Work to be completed
Make an exact copy of the records, with the pictures left out.

[Collected data entries]
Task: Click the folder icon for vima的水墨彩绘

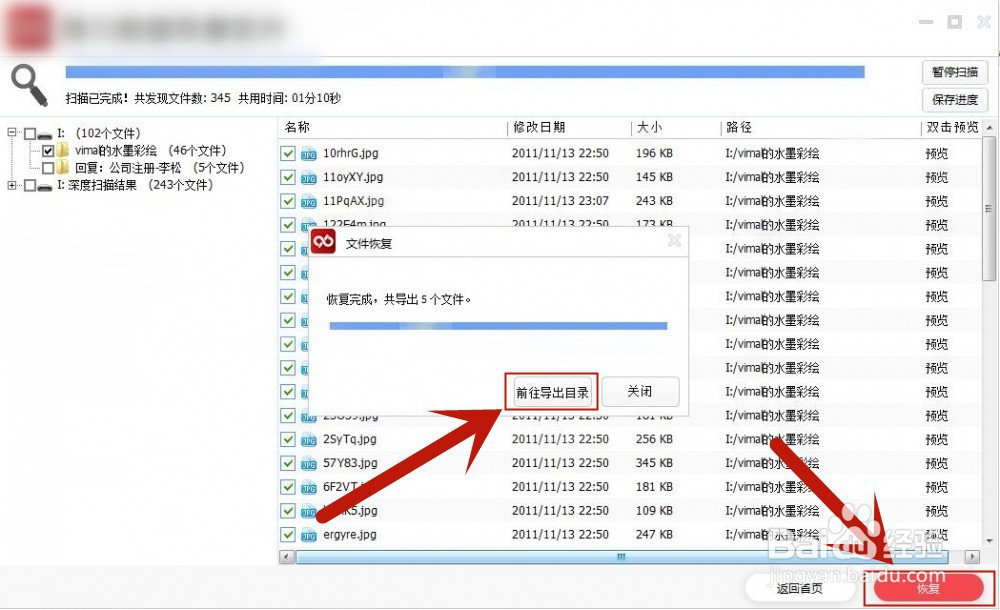Action: [x=62, y=150]
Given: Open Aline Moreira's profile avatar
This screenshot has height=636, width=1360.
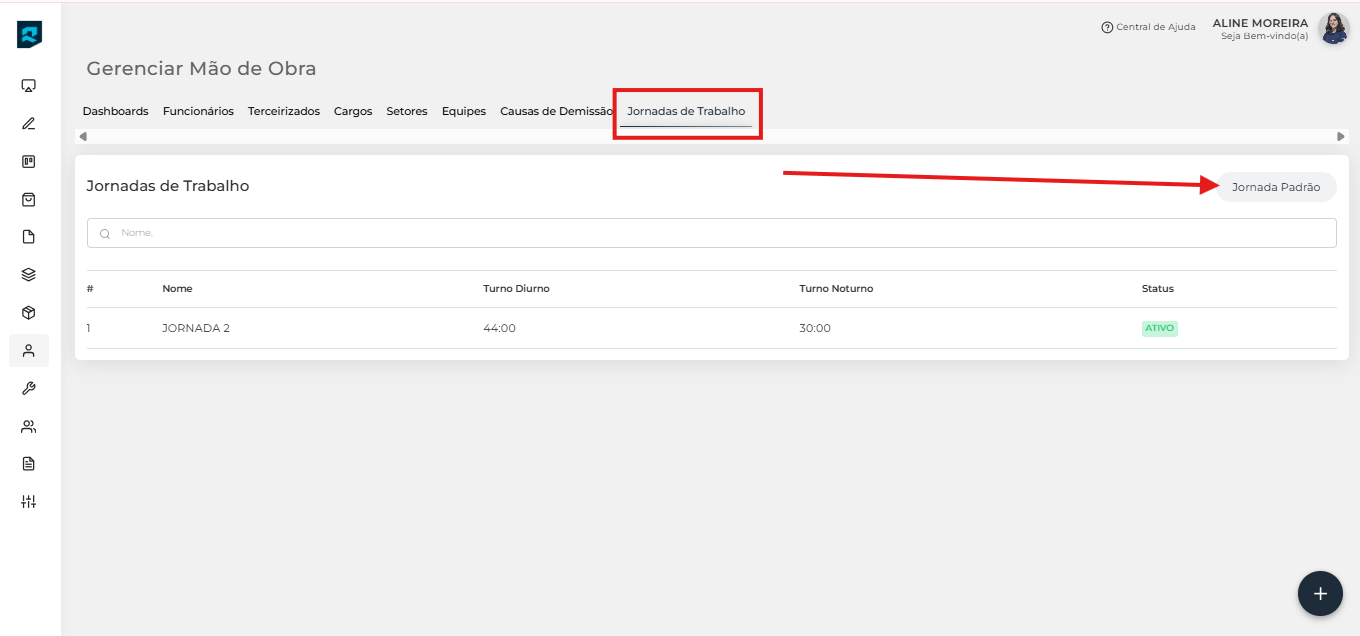Looking at the screenshot, I should (1333, 28).
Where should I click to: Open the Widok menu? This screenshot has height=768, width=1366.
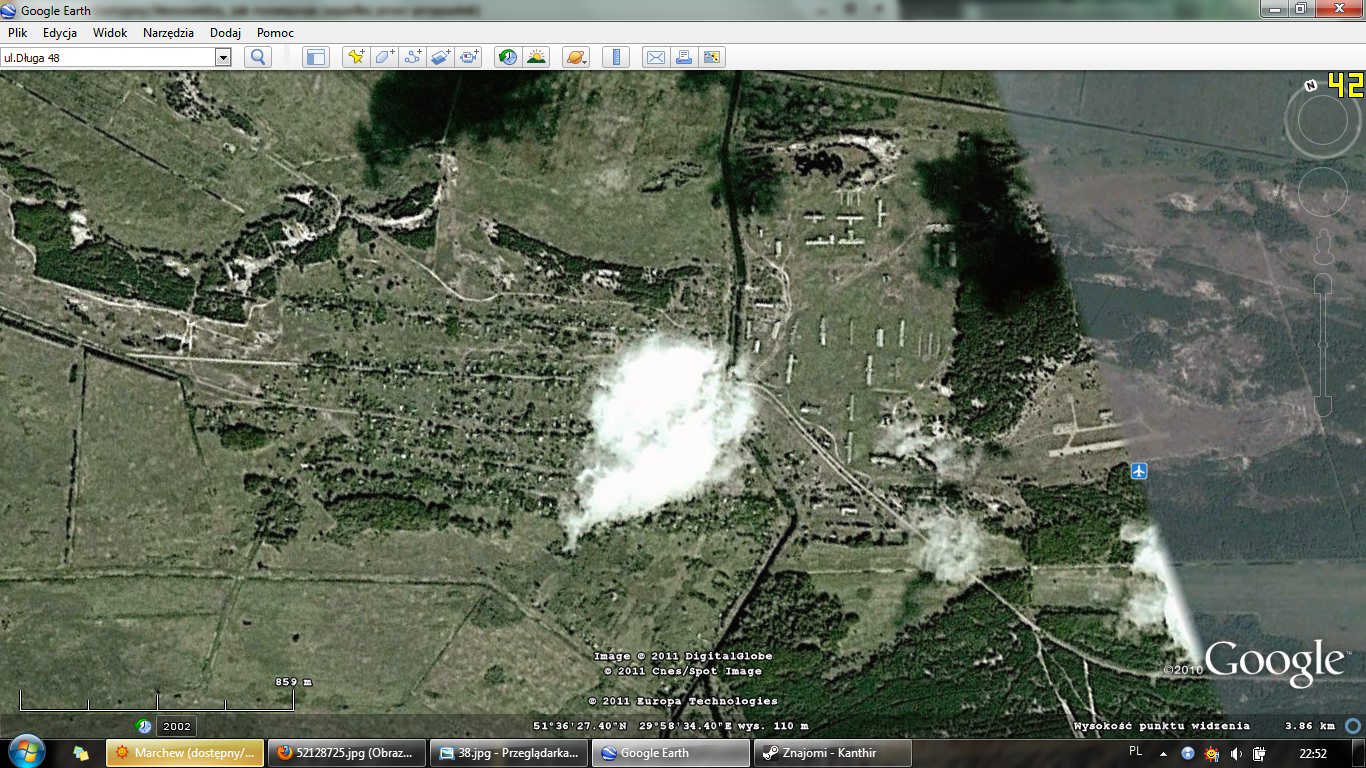pos(110,32)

Your solution
Task: Click the folder icon for vima的水墨彩绘

Action: [x=62, y=150]
Given: Open Aline Moreira's profile avatar
This screenshot has height=636, width=1360.
Looking at the screenshot, I should (1333, 28).
Where should I click to: Open the Widok menu? This screenshot has height=768, width=1366.
pos(110,32)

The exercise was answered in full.